Thompson acrescenta que as toxinas das cianobactérias podem se acumular no organismo e causar danos progressivos ao DNA. “Ninguém sabe o que acontece com o organismo de pessoas submetidas por décadas a beber água com toxinas. Podem ocorrer danos sem que a verdadeira causa, as toxinas, seja identificada. Podemos estar diante de uma epidemia oculta”, observa Thompson. O primeiro estudo a documentar o envenenamento por cianobactérias associado aos reservatórios secos foi realizado pelo grupo de Sandra Azevedo, da UFRJ. Em 1996, ela descobriu que a morte de 76 pessoas numa clínica de hemodiálise de Caruaru, em Pernambuco, fora causada por toxinas de cianobactérias. Elas estavam na água usada pela clínica, trazida por caminhões pipas.

O grupo desenvolve duas tecnologias para eliminar cianobactérias. A primeira tem custo quase zero, para que possa ser usada por comunidades rurais. Os cientistas descobriram que a moringa elimina cianobactérias. Com o apoio da instituição britânica Engineering and Physical Science Research Council, eles investigam também a moringa na eliminação de coliformes fecais.
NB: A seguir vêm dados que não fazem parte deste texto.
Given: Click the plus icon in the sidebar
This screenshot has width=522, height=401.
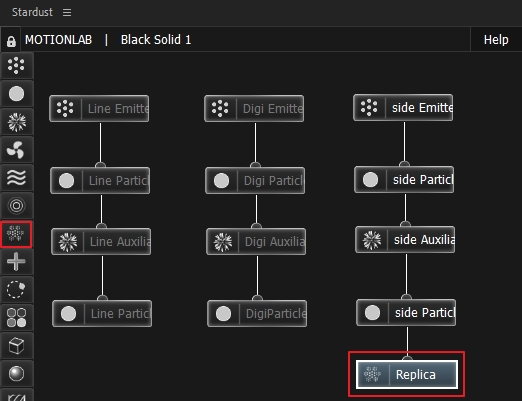Looking at the screenshot, I should [x=16, y=262].

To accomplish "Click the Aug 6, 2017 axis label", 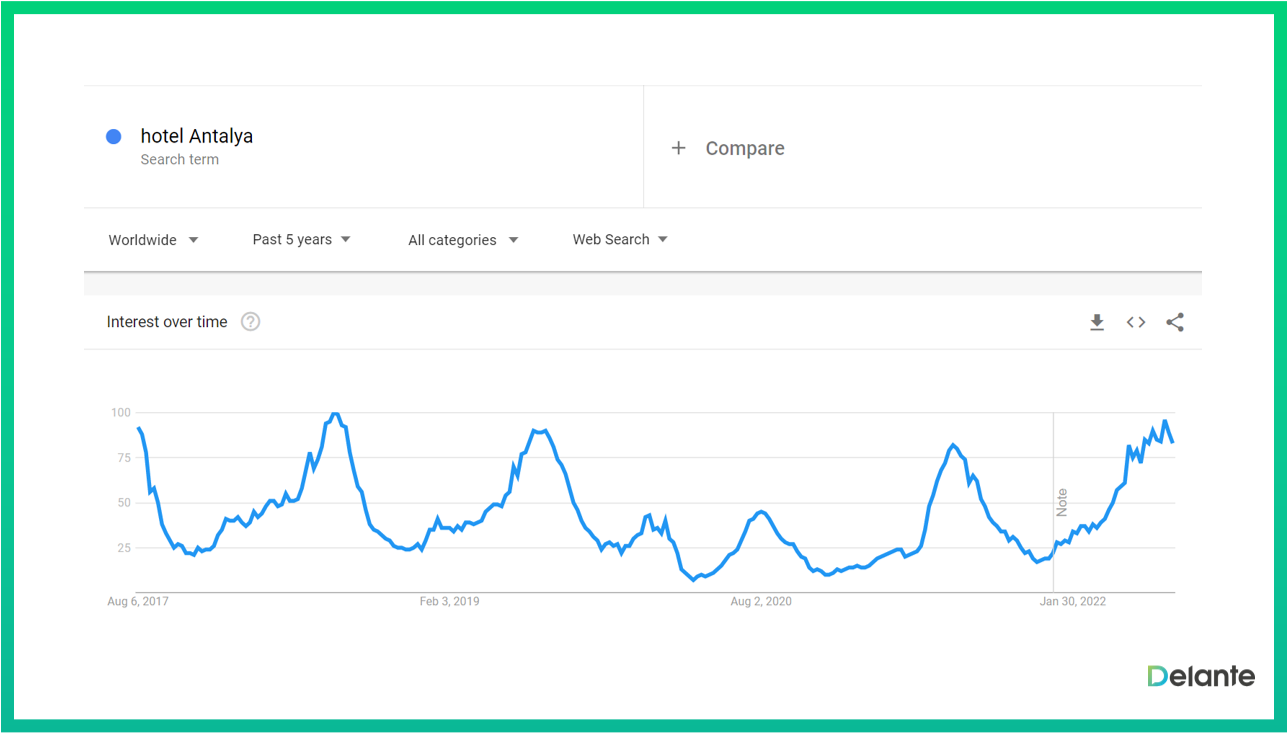I will tap(138, 602).
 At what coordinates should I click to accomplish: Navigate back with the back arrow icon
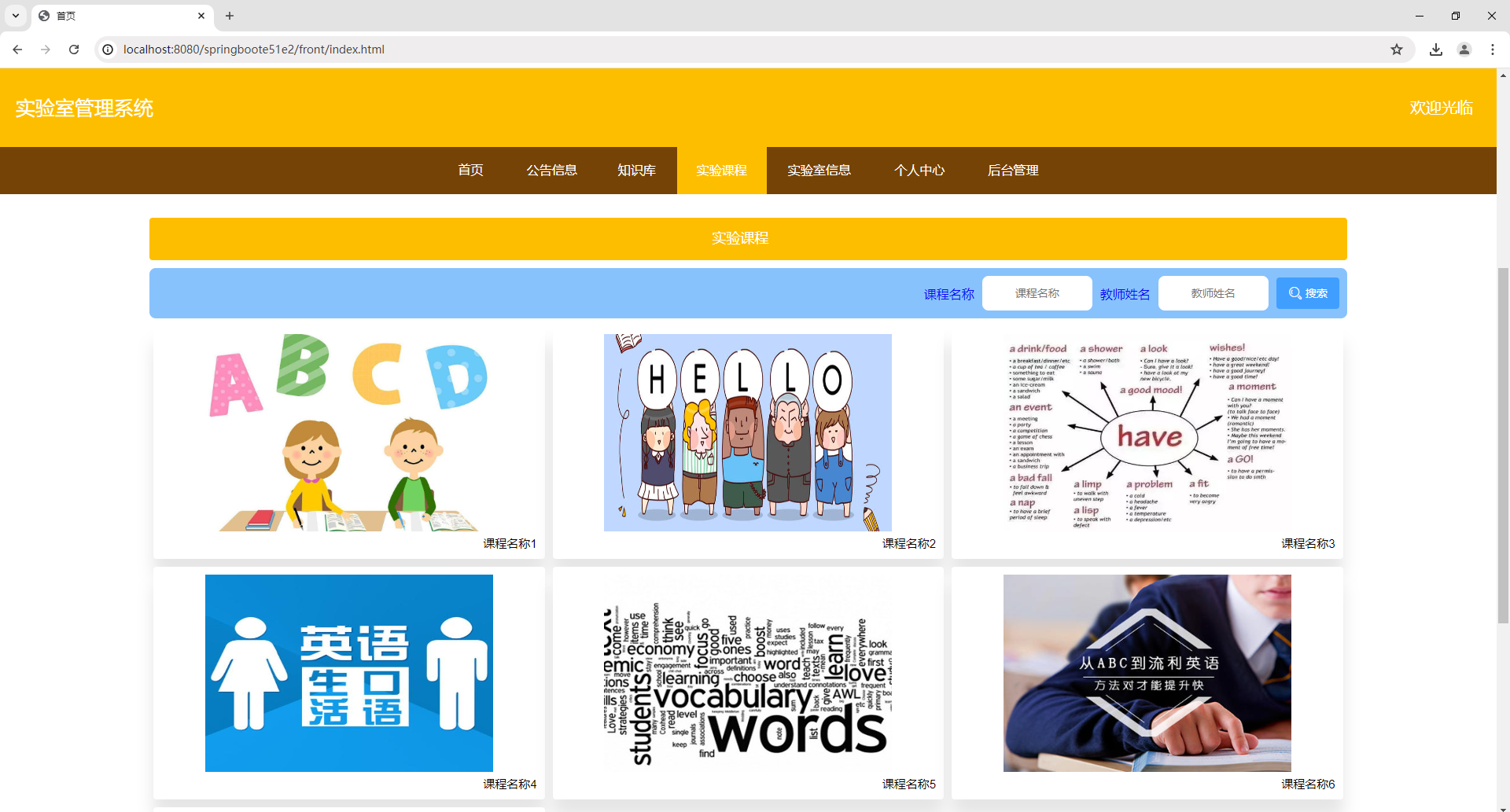tap(17, 49)
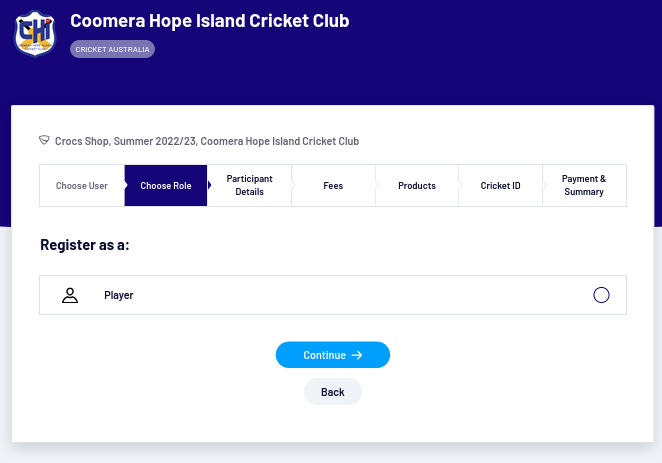Screen dimensions: 662x463
Task: Open the Choose Role step
Action: 166,186
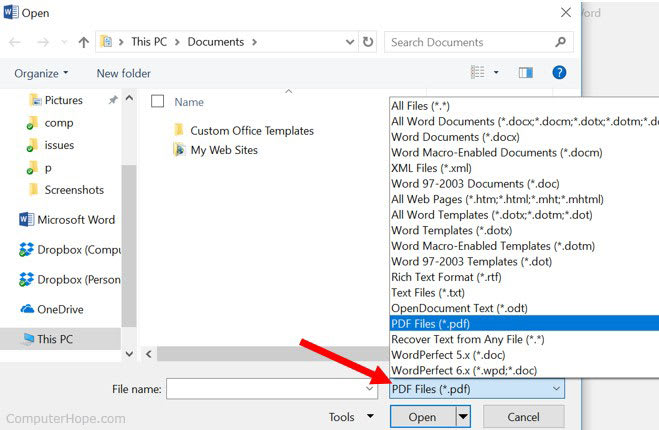The height and width of the screenshot is (430, 659).
Task: Click inside the File name field
Action: coord(265,388)
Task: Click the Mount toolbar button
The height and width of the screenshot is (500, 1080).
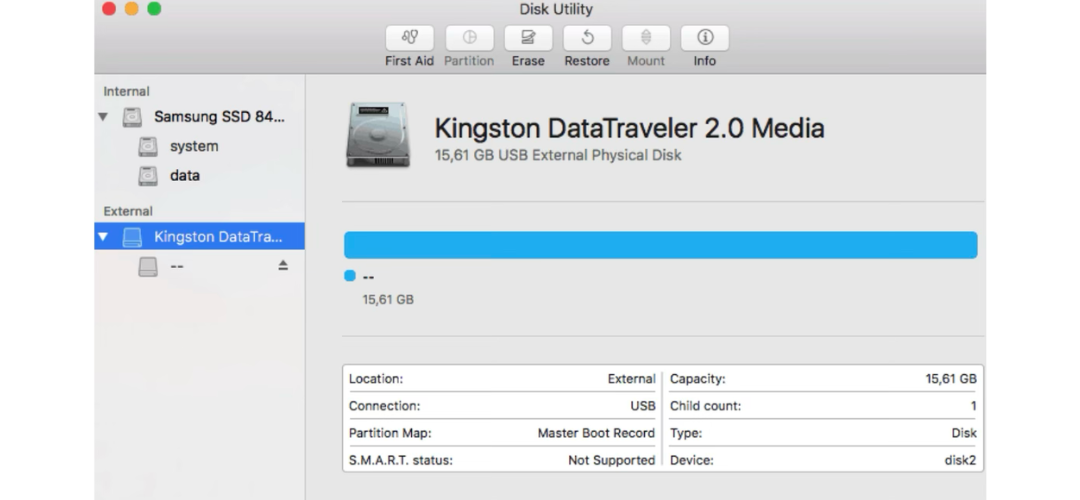Action: click(x=646, y=39)
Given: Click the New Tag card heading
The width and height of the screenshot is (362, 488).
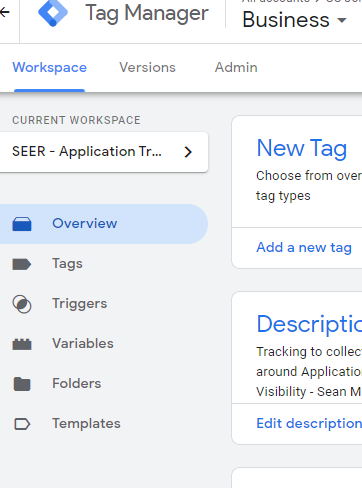Looking at the screenshot, I should coord(302,148).
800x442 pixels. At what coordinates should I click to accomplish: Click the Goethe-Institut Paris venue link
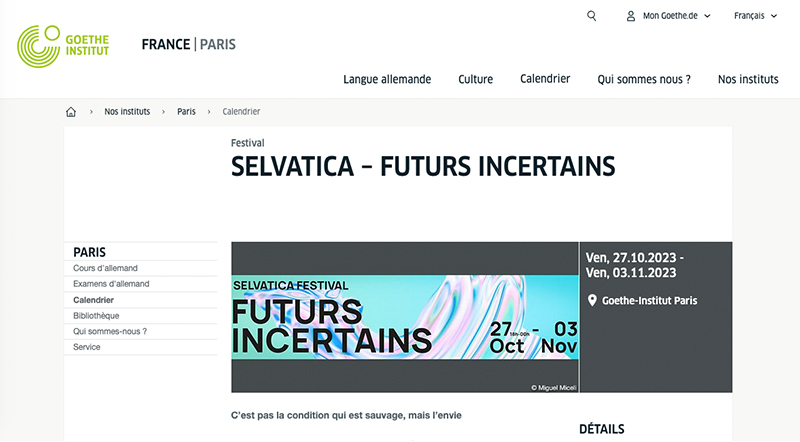click(649, 300)

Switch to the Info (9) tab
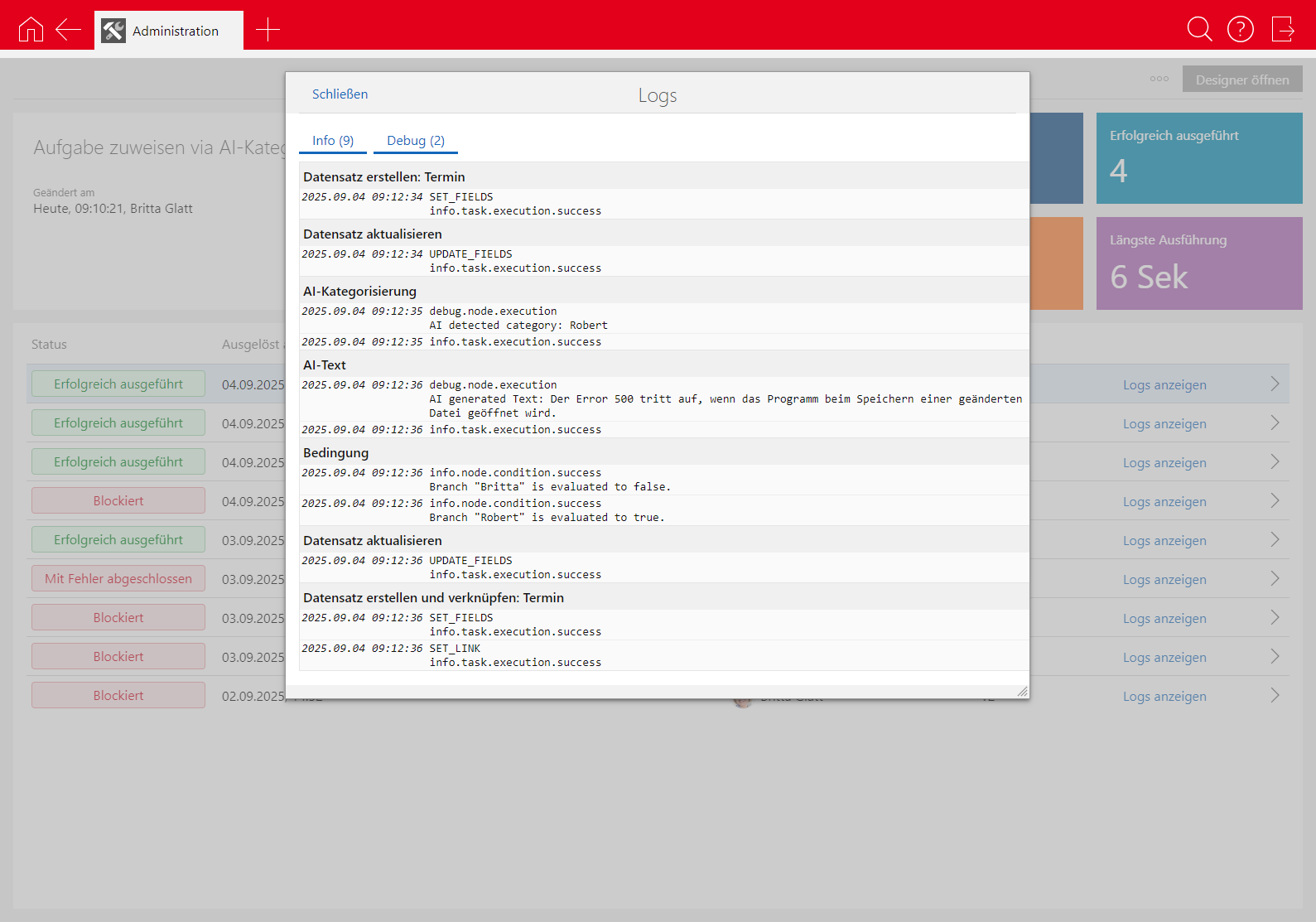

Em testes, bastaram duas sementes por litro para limpar a água. A outra tecnologia é voltada para os reservatórios. Associada à Universidade Federal do Ceará e a universidades britânicas, Azevedo analisa a capacidade despoluente do dióxido de titânio em nanopartículas. Com a ação do sol, as nanopartículas degradam as toxinas. O método será testado no reservatório do Gavião, em Fortaleza, diz Sandra Azevedo.

SALGADO, SÃO FRANCISCO CAUSA HIPERTENSÃO

Doenças associadas à água afetam também o São Francisco. Ele já não bate mais "no mei do mar", como cantava Luiz Gonzaga em "Riacho do Navio". Junto à foz, o Velho Chico está cada vez mais salgado porque o mar é que invade o rio. Com a seca e a redução recorde do volume dos reservatórios dos últimos anos, a vazão do rio foi reduzida. Sem força, ele é que passou a ser invadido. Até o lençol freático foi salinizado e a população pagou com a saúde. Aumentaram os casos de hipertensão em comunidades do Baixo São Francisco.

Este mês a água estava salobra em Penedo, Alagoas, a cerca de 60 quilômetros da foz do São Francisco. Segundo um estudo da Universidade Federal de Alagoas, no ano passado, em certas localidades de Piaçabuçu, na foz do rio, o nível de sal na água chegou a cerca de 27 gramas por litro. O limite considerado máximo tolerável de salinidade é de 0,5 grama por litro.